What you are asked to do. Copy out all of the data below with no alterations.

....

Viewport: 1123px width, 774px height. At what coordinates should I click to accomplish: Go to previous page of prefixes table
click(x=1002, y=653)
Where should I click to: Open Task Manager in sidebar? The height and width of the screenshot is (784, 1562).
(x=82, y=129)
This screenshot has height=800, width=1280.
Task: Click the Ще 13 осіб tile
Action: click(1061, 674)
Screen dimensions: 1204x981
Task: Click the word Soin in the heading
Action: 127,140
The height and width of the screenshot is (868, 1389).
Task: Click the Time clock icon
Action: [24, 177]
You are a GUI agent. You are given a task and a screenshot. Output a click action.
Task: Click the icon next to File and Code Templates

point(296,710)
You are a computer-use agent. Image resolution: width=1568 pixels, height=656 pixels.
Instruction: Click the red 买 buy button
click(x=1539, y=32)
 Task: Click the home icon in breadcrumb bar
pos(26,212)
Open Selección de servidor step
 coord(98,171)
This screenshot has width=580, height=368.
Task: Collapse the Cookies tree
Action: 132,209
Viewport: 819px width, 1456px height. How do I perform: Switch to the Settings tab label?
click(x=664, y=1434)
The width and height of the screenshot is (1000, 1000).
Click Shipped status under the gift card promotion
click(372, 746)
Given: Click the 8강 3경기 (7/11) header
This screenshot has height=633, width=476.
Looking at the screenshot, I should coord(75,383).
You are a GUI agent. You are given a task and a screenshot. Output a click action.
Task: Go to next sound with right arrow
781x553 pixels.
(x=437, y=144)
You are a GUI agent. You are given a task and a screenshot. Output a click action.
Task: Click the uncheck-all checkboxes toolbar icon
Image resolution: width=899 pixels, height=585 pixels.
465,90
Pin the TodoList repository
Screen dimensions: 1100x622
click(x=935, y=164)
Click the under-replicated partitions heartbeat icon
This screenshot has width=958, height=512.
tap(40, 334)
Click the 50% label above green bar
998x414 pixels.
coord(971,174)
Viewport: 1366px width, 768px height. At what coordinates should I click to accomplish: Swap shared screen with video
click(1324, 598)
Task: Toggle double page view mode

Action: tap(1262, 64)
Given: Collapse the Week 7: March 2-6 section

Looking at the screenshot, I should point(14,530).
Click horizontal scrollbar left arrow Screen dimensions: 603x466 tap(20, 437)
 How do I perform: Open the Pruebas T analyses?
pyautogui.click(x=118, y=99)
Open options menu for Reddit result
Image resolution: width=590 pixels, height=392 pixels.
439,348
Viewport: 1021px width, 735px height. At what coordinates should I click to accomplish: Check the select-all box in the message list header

....

Written reply.
Viewport: 1123px width, 774px height. At what coordinates should I click to accomplish: Go to previous page of prefixes table
click(x=1002, y=653)
Where should I click to: Open Task Manager in sidebar? The height and width of the screenshot is (784, 1562).
(x=82, y=129)
This screenshot has height=800, width=1280.
Task: Click the Ще 13 осіб tile
Action: click(1061, 674)
Screen dimensions: 1204x981
Task: Click the word Soin in the heading
Action: 127,140
The height and width of the screenshot is (868, 1389).
Task: Click the Time clock icon
Action: [24, 177]
You are a GUI agent. You are given a task and a screenshot. Output a click action.
Task: Click the icon next to File and Code Templates

point(296,710)
You are a computer-use agent. Image resolution: width=1568 pixels, height=656 pixels.
Instruction: Click the red 买 buy button
click(x=1539, y=32)
 Task: Click the home icon in breadcrumb bar
pos(26,212)
Open Selección de servidor step
 coord(98,171)
This screenshot has width=580, height=368.
Task: Collapse the Cookies tree
Action: 132,209
Viewport: 819px width, 1456px height. How do I perform: Switch to the Settings tab label?
click(x=664, y=1434)
The width and height of the screenshot is (1000, 1000).
Click Shipped status under the gift card promotion
click(372, 746)
Given: Click the 8강 3경기 (7/11) header
This screenshot has height=633, width=476.
Looking at the screenshot, I should coord(75,383).
You are a GUI agent. You are given a task and a screenshot. Output a click action.
Task: Go to next sound with right arrow
781x553 pixels.
(x=437, y=144)
You are a GUI agent. You are given a task and a screenshot. Output a click action.
Task: Click the uncheck-all checkboxes toolbar icon
Image resolution: width=899 pixels, height=585 pixels.
465,90
Pin the TodoList repository
Screen dimensions: 1100x622
click(x=935, y=164)
Click the under-replicated partitions heartbeat icon
This screenshot has width=958, height=512.
tap(40, 334)
Click the 50% label above green bar
998x414 pixels.
coord(971,174)
Viewport: 1366px width, 768px height. At what coordinates should I click to accomplish: Swap shared screen with video
click(1324, 598)
Task: Toggle double page view mode

Action: tap(1262, 64)
Given: Collapse the Week 7: March 2-6 section

Looking at the screenshot, I should point(14,530).
Click horizontal scrollbar left arrow Screen dimensions: 603x466 tap(20, 437)
 How do I perform: Open the Pruebas T analyses?
pyautogui.click(x=118, y=99)
Open options menu for Reddit result
Image resolution: width=590 pixels, height=392 pixels.
439,348
Viewport: 1021px width, 735px height. At what coordinates should I click to accomplish: Check the select-all box in the message list header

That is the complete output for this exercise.